__Texte fourni__.
Le nez s’avère puissant, une très grande intensité exacerbée par une forte volatile que le carafage n’a pas atténuée. Les senteurs sont marquées par le gibier et des fruits noirs assez stricts, teintés d’olive noire.
La bouche est dans la même veine, marquée par une grosse acidité. Dommage car il y a également une grande matière, pourvue d’extraits secs en abondance. Un manteau de tanins demande à s’affiner, d’autant qu’ils assèchent un peu la finale qui, par ailleurs, s’allonge remarquablement. Je salue certaines composantes de ce vin mais le plaisir n’est pour moi pas au rendez-vous.
Bien ++ mais c’est le vin le plus clivant de la série : certains ont beaucoup apprécié sa finesse, ce que j’ai considéré moi comme une très forte acidité.
Il faut dire que, sur le plat, les excès du vin en tranchant et en astringence sont fortement gommés.

__Données fournies__.
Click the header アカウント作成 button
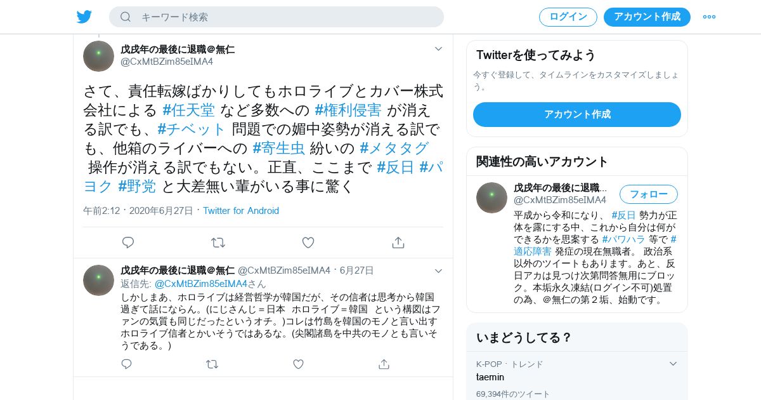This screenshot has width=761, height=400. tap(647, 17)
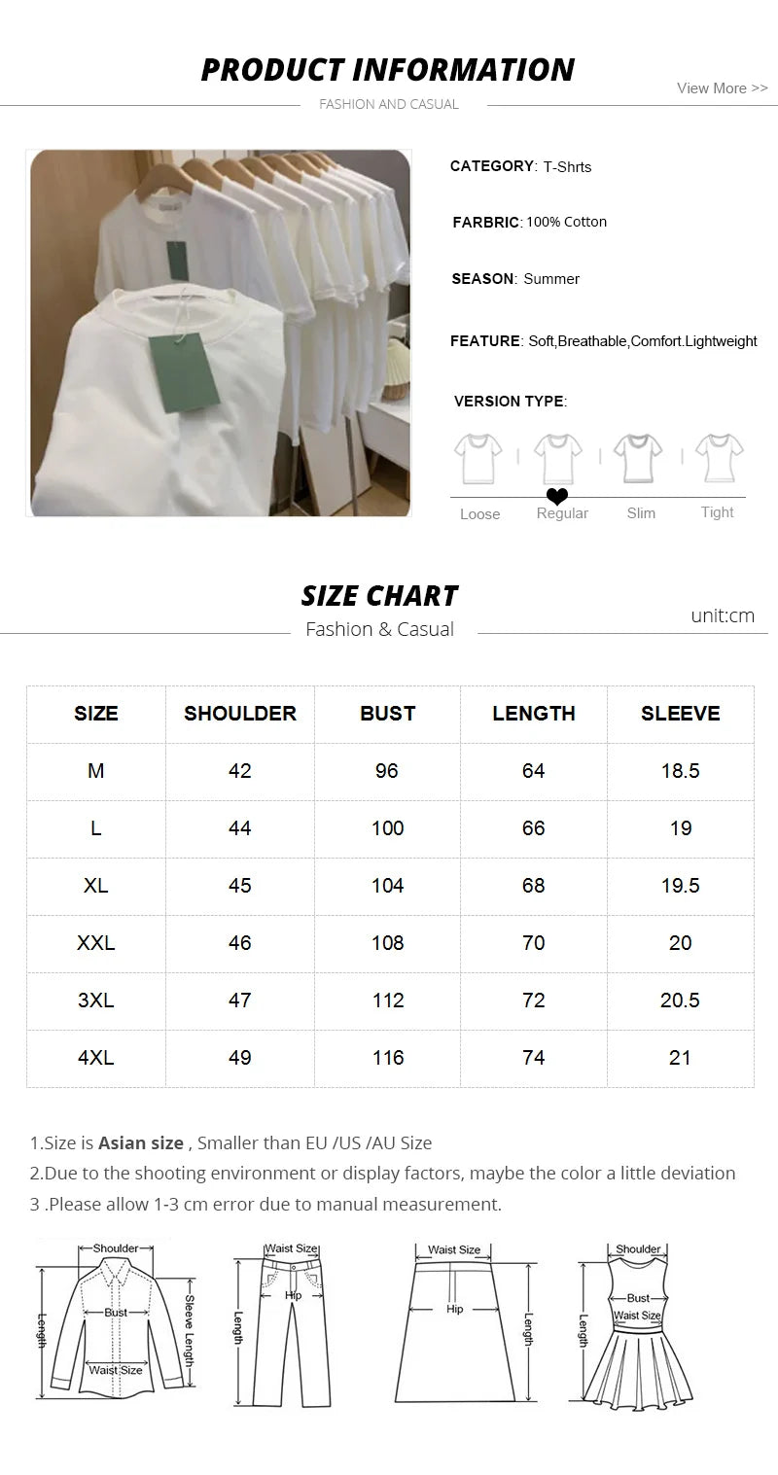Click the BUST column header

click(x=388, y=714)
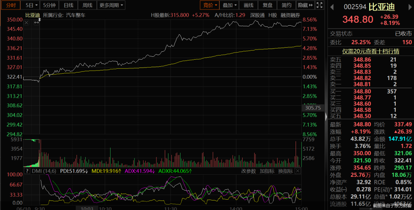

__Consigne__. Modifiez le passage de la note de dégustation allant de « Le nez s’avère » jusqu'à « teintés d’olive noire. » en substituant « cuir » à « gibier ». La liste constitue un matériau indépendant de la note de dégustation.

__Réponse attendue__.
Le nez s’avère puissant, une très grande intensité exacerbée par une forte volatile que le carafage n’a pas atténuée. Les senteurs sont marquées par le cuir et des fruits noirs assez stricts, teintés d’olive noire.